◆ **TASK DESCRIPTION**
Gather each line of the material below that contains the string "Viewport", and copy those lines in full.

◆ **DATA FOR THE TASK**

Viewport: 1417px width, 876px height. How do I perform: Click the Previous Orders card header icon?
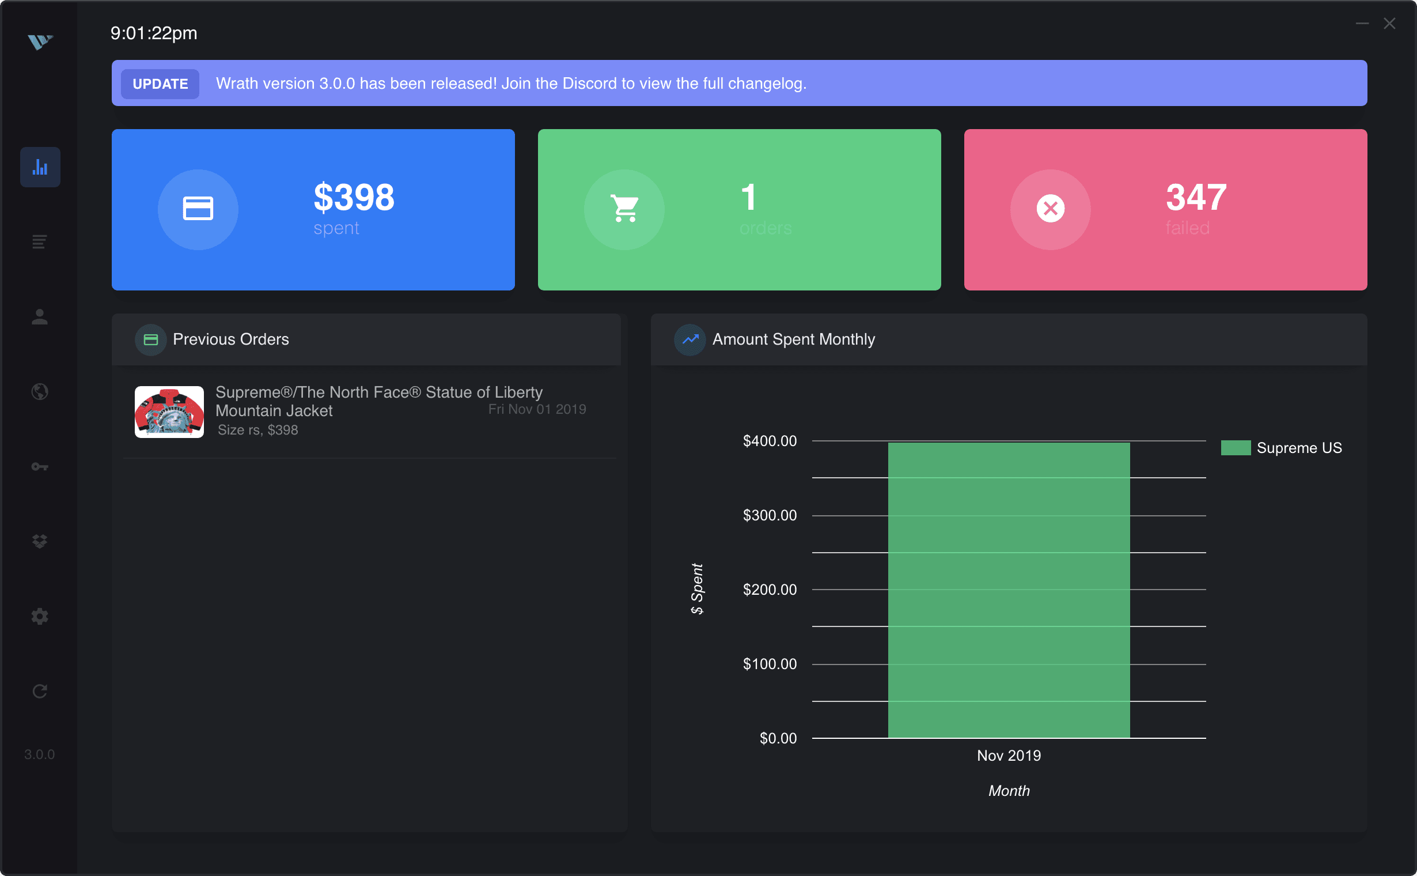click(x=150, y=340)
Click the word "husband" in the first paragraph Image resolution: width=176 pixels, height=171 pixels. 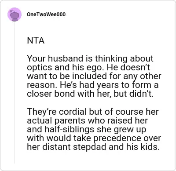click(66, 58)
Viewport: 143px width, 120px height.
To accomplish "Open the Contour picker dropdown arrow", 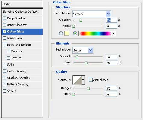I will coord(83,80).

◆ **EXERCISE RESPONSE**
Viewport: 1417px width, 876px height. How do I perform: Click the Previous Orders card header icon?
Viewport: 143px width, 120px height.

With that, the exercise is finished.